The application of laser ablation to U-Pb dating has revolutionized geochronology. By drastically reducing the cost of dating a mineral grain (~1$/date is achievable) the method has expanded the number of measurements that can be obtained from a sample and the number of samples that can be measured in a project. Moreover, spatially resolved sampling of materials enables complex petrogenetic histories of minerals to be deciphered. While the ultimate accuracy of LA-ICP-MS systems is poor compared to other techniques (~1.5% for LA-ICP-MS compared to <0.1% for ID-TIMS) it is sufficient for many applications.

LA-ICP-MS Dating of Zircon

Our lab uses a variety of zircon U-Pb dating methods in both detrital and basement (crystalline) research. For detrital zircon dating we focus on cost-efficient data acquisition using large-n measurement methods. Our most commonly employed method is outlined in Matthews et al. (2017)(Geostandards and Geoanalytical Research). By this method we normally measure 300 grains per sample at a rate of about six samples per day. For other projects, where larger-n is required to find rare near depositional age grains, we measure 660 grains per sample using a shortened ablation period. This method is outlined in Daniels et al. (2017)(Geological Society of America Bulletin).
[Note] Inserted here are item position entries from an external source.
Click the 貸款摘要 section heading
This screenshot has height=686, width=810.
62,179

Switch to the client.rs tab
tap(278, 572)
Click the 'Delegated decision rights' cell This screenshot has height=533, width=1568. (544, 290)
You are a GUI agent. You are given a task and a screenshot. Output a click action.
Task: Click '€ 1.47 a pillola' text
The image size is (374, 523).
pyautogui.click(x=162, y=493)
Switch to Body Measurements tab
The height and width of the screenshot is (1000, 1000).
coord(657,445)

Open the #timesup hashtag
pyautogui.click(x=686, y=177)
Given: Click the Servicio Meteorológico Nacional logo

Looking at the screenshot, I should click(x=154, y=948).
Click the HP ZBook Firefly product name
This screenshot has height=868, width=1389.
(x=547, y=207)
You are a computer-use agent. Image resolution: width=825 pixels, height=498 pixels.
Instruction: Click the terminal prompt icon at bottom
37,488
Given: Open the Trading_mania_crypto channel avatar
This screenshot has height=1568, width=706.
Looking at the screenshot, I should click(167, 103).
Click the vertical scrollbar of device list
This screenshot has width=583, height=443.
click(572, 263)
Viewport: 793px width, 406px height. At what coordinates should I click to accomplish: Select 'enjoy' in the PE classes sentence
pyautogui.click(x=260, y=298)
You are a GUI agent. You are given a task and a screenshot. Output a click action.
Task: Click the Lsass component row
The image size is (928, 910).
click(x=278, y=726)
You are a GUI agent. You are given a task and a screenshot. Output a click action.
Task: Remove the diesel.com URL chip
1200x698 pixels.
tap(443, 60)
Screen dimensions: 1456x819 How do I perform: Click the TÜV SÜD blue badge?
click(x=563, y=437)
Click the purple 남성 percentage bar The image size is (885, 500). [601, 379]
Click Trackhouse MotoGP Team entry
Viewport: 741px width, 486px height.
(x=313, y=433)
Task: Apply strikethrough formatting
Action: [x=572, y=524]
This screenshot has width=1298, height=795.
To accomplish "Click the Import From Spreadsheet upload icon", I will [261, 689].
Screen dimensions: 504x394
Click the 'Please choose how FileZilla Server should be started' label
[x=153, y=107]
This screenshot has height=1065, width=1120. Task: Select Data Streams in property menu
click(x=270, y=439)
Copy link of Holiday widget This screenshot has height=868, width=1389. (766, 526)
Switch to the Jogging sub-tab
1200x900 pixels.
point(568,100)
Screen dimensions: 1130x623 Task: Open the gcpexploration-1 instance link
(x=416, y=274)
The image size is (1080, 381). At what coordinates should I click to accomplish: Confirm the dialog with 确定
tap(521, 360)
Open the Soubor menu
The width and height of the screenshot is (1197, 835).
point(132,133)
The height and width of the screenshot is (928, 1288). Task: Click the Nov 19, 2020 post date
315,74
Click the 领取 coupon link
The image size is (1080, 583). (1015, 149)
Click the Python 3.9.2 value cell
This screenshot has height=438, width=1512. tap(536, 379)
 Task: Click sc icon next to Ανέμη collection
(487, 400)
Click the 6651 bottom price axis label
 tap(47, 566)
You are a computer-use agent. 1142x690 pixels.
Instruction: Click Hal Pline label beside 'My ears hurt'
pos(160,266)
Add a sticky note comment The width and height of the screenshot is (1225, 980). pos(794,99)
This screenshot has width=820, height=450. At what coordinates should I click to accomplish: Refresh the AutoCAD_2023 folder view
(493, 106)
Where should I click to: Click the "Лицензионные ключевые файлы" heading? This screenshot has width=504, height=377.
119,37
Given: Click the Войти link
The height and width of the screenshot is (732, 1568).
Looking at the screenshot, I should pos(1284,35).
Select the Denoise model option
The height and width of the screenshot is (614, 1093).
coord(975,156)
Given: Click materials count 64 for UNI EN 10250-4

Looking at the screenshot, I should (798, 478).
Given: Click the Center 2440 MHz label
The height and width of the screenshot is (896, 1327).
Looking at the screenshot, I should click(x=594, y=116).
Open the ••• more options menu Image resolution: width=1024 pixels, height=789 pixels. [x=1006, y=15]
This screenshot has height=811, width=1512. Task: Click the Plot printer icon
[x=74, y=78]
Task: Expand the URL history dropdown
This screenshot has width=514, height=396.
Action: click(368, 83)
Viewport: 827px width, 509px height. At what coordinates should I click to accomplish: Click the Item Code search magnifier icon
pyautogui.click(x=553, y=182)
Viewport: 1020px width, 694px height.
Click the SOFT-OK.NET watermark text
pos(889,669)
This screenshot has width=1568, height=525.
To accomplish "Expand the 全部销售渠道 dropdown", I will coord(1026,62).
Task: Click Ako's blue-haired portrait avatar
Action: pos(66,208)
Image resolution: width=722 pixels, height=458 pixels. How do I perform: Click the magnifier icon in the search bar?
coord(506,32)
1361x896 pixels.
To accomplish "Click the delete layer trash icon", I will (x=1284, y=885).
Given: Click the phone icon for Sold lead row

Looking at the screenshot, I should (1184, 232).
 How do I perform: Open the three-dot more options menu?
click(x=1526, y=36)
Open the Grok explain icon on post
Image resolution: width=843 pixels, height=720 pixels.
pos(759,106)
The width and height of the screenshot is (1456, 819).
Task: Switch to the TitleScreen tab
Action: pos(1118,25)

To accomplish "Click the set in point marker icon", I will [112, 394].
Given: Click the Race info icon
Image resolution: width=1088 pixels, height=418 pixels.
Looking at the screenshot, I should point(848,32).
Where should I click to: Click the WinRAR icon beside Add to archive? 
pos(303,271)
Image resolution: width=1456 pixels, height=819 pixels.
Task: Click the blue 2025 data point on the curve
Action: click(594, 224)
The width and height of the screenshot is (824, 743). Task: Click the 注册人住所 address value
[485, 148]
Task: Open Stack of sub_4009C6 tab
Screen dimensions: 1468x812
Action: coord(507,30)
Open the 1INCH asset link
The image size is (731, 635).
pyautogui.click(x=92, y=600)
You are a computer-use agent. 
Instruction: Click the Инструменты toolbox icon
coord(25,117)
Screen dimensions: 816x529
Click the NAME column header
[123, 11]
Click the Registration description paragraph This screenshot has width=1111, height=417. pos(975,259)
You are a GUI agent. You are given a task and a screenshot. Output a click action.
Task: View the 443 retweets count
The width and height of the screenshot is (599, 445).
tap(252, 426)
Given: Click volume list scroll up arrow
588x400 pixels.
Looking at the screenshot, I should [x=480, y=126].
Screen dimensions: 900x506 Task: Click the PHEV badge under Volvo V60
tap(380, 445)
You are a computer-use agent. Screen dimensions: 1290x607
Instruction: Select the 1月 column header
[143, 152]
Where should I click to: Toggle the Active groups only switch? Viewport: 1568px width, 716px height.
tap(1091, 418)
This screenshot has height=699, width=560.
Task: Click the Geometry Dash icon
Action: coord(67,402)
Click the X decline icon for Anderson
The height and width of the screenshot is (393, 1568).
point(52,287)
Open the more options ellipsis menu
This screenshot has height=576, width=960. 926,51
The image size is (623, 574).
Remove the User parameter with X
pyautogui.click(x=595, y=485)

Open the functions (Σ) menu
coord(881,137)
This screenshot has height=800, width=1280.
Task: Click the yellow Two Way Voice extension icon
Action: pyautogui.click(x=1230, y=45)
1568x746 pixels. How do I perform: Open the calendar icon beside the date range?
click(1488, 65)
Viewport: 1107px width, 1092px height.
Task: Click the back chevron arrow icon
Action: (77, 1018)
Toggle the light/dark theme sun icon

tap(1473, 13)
Both of these techniques use conventional polished grain mounts to present the sample to the laser. We also employ a novel laser-ablation depth-profiling measurement method to extract information from thin zircon overgrowths. By this method, whole grains are mounted to tape and surface-consistent layers of material are dated starting at the exterior of the grain and moving toward the middle of the grain. This method allows for the rapid collection of large datasets of core and rim dates and has applications in metamorphic rocks or detrital zircon grains derived from them.

LA-ICP-MS Dating of Apatite

Dating of apatite is complicated by low U concentration and the incorporation of common Pb during crystallization. We use the Madagascar apatite standard and the Iolite software package to measure both detrital and basement apatite samples. Apatite dates for basement rocks inform about mid-crustal cooling and can be useful in constraining exhumation histories. Detrital apatite can be used as a constraint on provenance and can be particularly useful if combined with LA-AHe dating techniques (double dating).